Dismiss Notice
Join Physics Forums Today!
The friendliest, high quality science and math community on the planet! Everyone who loves science is here!

Homework Help: Triple Integral Problem

  1. May 10, 2008 #1
    1. The problem statement, all variables and given/known data
    Find the triple integrals [tex]\oint\oint\oint_{W}{f(x,y,z)dV[/tex]:

    [tex]e^{x^{2}+y^{2}+z}, (x^{2}+y^{2}) \leq z \leq {(x^{2}+y^{2}})^{1/2}[/tex]


    2. Relevant equations


    3. The attempt at a solution
    So I know I need to probably switch to cylindrical coordinates. But I'm getting confused about the limits of integration. The way that I see it, since there's no limits of integration for z then the volume which is the between the two parabolas goes to infiniti?
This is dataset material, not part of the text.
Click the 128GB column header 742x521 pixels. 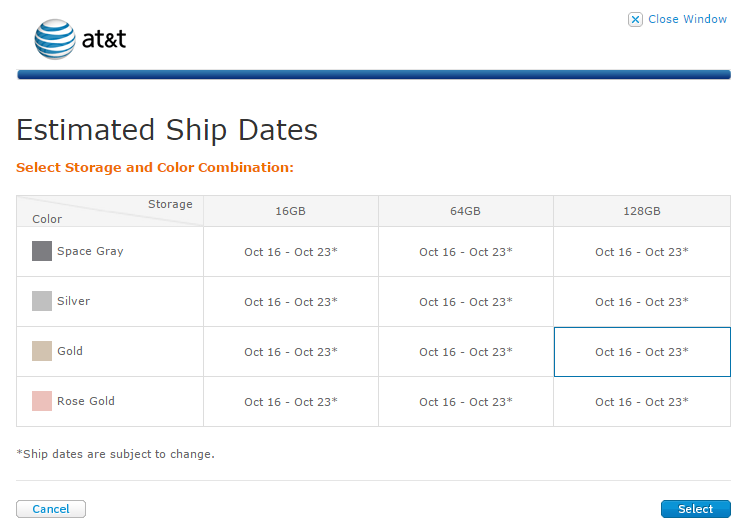(642, 211)
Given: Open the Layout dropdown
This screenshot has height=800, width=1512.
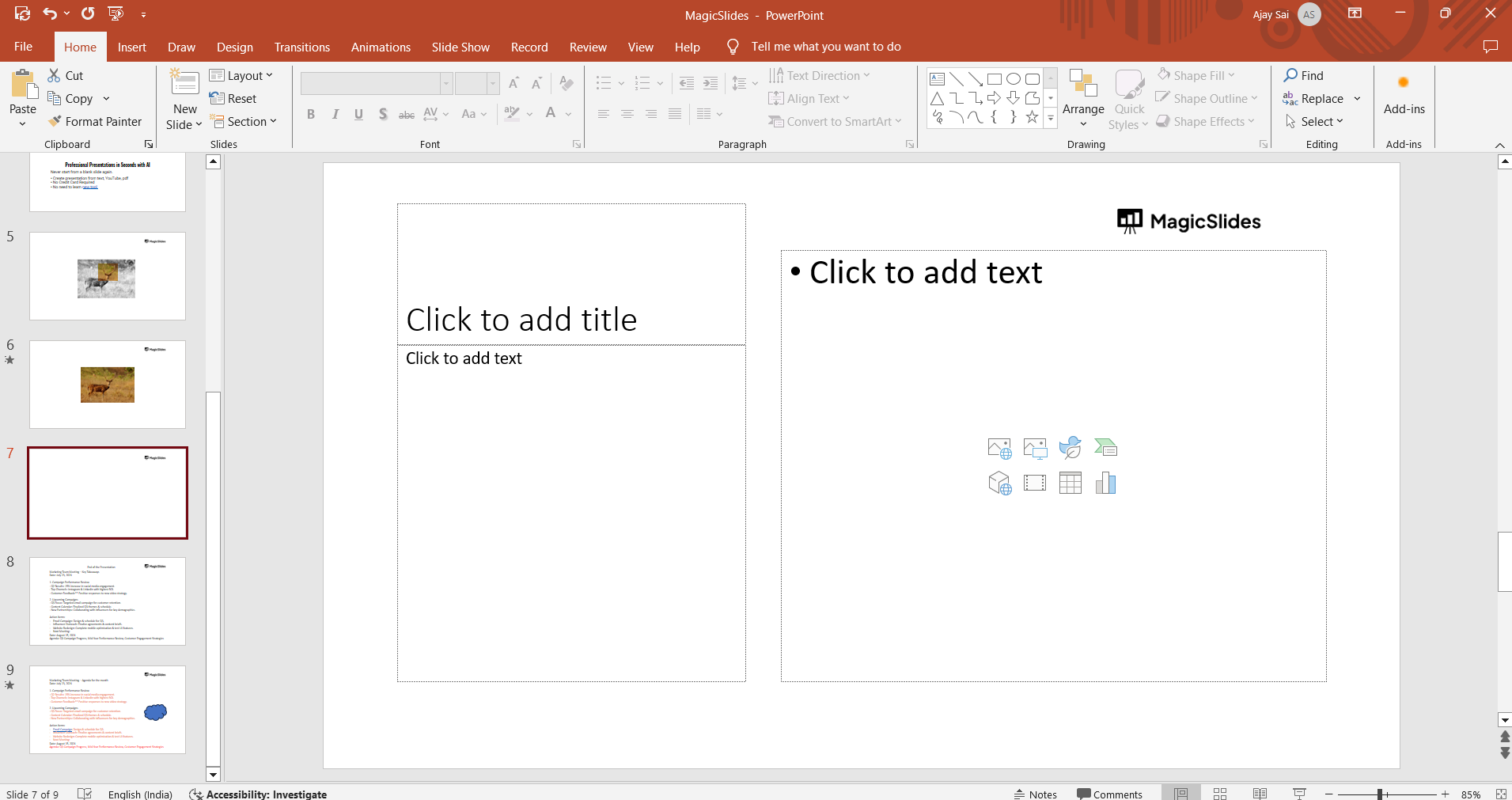Looking at the screenshot, I should click(x=241, y=76).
But since it's the same above and below the z=0 plane then doesn't that just come out to zero? I dunno I guess if I do the integral from x going from -infiniti to infiniti and use an improper integral from some (a = infiniti) with the limits of integration for z being then from a to a which is obviously zero. I don't think that he would make up a problem like that though. Am I completely wrong in my thinking. THANKS!
     
    Last edited: May 10, 2008
  2. jcsd
  3. May 10, 2008 #2

    HallsofIvy

    User Avatar
    Science Advisor

    You do NOT have two paraboloids- and none of the figure is below the z= 0 plane. [itex]z= x^2+ y^2 [/itex] is a paraboloid with vertex at (0,0,0), axis the z-axis, and opening upward. [itex]z= (x^2+ y^2)^{1/2}[/itex] is the upper half of the cone z^2= x^2+ y^2[/itex]. It does not go to infinity. The two surfaces intersect at [itex]z= x^2+ y^2= (x^2+ y^2)^{1/2}[/itex]. Putting that into cylindrical coordinates makes it particularly easy: [itex]z= r^2[/itex] and [itex]z= r[/itex] interxect when [itex]r^2= r[/itex].
     
  4. May 11, 2008 #3
    Ok So know when I try to do the integration am I correct to use the limits of integration of that z goes from 0 to 1 and theta goes from 0 to 2pi and then r goes from root z to z? Also I tried using z from r to r^2 r from 0 to 1 and theta from 0 to 2pi, and they are all giving me strange integrals. Are these limits correct? I'm having a hard time figuring out how to change the limits of integration when switching to cylindrical, especially with regards to r.
     
  5. May 11, 2008 #4
    I'm still having trouble figuring out the limits of integration on this one. Every way that I do it I keep having to take the integral of

    x*e^(x^2+x) which as far as I know isn't possible to do. I tried plugging it into a numerical solver and it gave me an exact answer that looked like some sort of estimation. HELP! I have a mid-term Tues. and this determing the limits of integration is gonna screw me big time.
     
  6. May 11, 2008 #5
    I'm begining to think that my teacher made an error in writing this problem. It appears to be unsolvable through all my efforts.
     
  7. May 11, 2008 #6

    HallsofIvy

    User Avatar
    Science Advisor

    No, z does NOT go from 0 to 1. The whole point of what you are doing is that z goes from the lower of those two surfaces (z= x2+ y2) to the higher surface ([itex]z= \sqrt{x^2+ y^2}[/itex]). Since I have already told you that the two surfaces intersect where r2= r- which tells you r= 0 or r= 1, projected down into the z= 0 plane, the two surfaces project the the area from (0,0) to the circle about (0,0) with radius 1. That is, [itex]\theta[/itex] goes from 0 to [itex]2\pi[/itex] while r goes from 0 to 1.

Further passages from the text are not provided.